The news coming out of the Western Athletic Conference football meetings Wednesday morning was that Boise State — again — had been voted by coaches and media as the overwhelming favorite to capture the league crown again this year.
The soundbite that might raise the most eyebrows, however, came from conference commissioner Karl Benson, who declared the WAC is every bit as recognizable on a national and regional scale, if not more so, than the Mountain West Conference.
Boise State is the WAC's flagship football program with nearly 100 victories this decade alone and a dramatic Fiesta Bowl victory over Oklahoma following the 2006 season.
But after Hawaii broke the BCS in 2007, the Mountain West has clearly had more depth and greater prestige. According to Benson, though, the WAC still has decades of history, tradition and even a little misunderstanding working in its favor.
"It's how you define 'recognizable,' " Benson said.
"The history that the WAC has had and the tradition that the WAC has had is what still allows us to claim that we're more recognizable than the Mountain West."
But little of the recognition Benson refers to comes from schools presently in the conference. And because of that, Benson admits, the conference must play at a higher level and must have schools like Utah State, New Mexico State and San Jose State climb higher in the national poll of public perception.
"The competition comes back again to see who is the most dominant in our region," Benson said, admitting the MWC has had the upper hand the last couple of seasons. "We want to see if we can reclaim the bragging rights."
The WAC is working to increase its national and regional profile by getting more teams into bowl games. A year ago, Boise State jumped out of WAC bowl tie-in games and matched up with TCU in one of the few bowl games pairing Top 10 teams. Louisiana Tech, likewise, was invited to play in the Independence Bowl, with Fresno State, Hawaii and Nevada getting other postseason games.

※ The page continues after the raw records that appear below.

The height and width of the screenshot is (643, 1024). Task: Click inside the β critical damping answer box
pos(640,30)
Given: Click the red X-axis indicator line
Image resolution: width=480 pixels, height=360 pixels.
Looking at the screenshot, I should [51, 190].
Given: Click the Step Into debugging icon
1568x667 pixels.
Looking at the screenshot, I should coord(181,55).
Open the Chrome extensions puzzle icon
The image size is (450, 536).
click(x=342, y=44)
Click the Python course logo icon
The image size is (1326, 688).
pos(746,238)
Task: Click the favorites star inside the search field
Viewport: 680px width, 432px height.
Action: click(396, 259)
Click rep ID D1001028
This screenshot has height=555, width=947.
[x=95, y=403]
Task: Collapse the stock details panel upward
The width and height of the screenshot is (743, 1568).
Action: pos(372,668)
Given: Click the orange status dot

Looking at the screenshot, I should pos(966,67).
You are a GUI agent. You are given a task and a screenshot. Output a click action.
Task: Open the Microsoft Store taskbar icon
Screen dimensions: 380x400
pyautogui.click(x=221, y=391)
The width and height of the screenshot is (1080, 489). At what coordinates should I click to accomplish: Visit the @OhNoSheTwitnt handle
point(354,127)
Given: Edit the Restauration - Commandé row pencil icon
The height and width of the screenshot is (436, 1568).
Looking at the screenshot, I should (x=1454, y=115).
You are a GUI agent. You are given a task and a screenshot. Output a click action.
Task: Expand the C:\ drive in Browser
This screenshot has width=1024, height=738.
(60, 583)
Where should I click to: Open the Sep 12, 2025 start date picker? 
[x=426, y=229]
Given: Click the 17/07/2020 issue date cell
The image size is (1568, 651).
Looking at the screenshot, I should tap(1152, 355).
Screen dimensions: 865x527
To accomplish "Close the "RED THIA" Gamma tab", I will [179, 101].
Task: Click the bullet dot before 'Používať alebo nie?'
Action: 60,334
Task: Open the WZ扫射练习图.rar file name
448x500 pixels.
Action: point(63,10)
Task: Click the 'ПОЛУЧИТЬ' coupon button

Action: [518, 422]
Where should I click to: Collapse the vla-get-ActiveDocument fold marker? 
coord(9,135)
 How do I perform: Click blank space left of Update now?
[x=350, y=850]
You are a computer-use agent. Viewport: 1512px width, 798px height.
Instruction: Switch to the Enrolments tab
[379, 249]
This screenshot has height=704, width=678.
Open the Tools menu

But when it comes to "bragging rights," Benson knows it's all about the BCS and pointed to a pair of WAC schools earning invites while only Utah has the same claim from the MWC.
"This past year the Mountain West, not only with what they did in the Sugar Bowl but in the last six months, they've been on more media outlets," Benson said. "They have received more post-football (season) media attention than they have in the nine previous years."
And while administrators and fans might spend a little extra time worrying about conference rivalry, first-year Utah State coach Gary Andersen thinks it's a little overblown.
"I've been on the other side, and from the way I see it, I don't feel there's a rivalry there," said Andersen, the former defensive coordinator at Utah. "Both conferences do have, and should have, a lot of respect for each other."
Depth is an issue. The WAC has been weighed down in national perception by teams like New Mexico State, Idaho and Utah State — each ranked 106th or worse by CBSSports.com. The MWC, similarly, has had its share of dreadful programs. San Diego State, Wyoming, New Mexico and UNLV all wrapped up the 2008 season ranked No. 90 or lower by CBSSports.com.
"In the WAC," Andersen said, "maybe we haven't been as strong top to bottom. But now that I'm seeing it from the other side, I really don't see a huge gap overall."
Still, Benson — who tries to leverage reputation and history into sponsorships and contracts with ESPN — wants to find any advantage he can when sitting at the bargaining table.43 comments on this story
"There isn't a week goes by that someone doesn't ask me or make reference to a Mountain West team thinking they're in the WAC," Benson said. "That says it right there that sports fans and college football fans in the West still have a thought in their brain about the WAC."
Whether that means the WAC is more recognizable or that the MWC has an identity problem, however, is moot in many regards.
With the door cracked open for this year's BCS-buster to sneak into the tradition-laden Rose Bowl, Boise State — or another team if the chips fall the right way — wants to establish any "recognition" for the conference on the football field, not the bargaining table.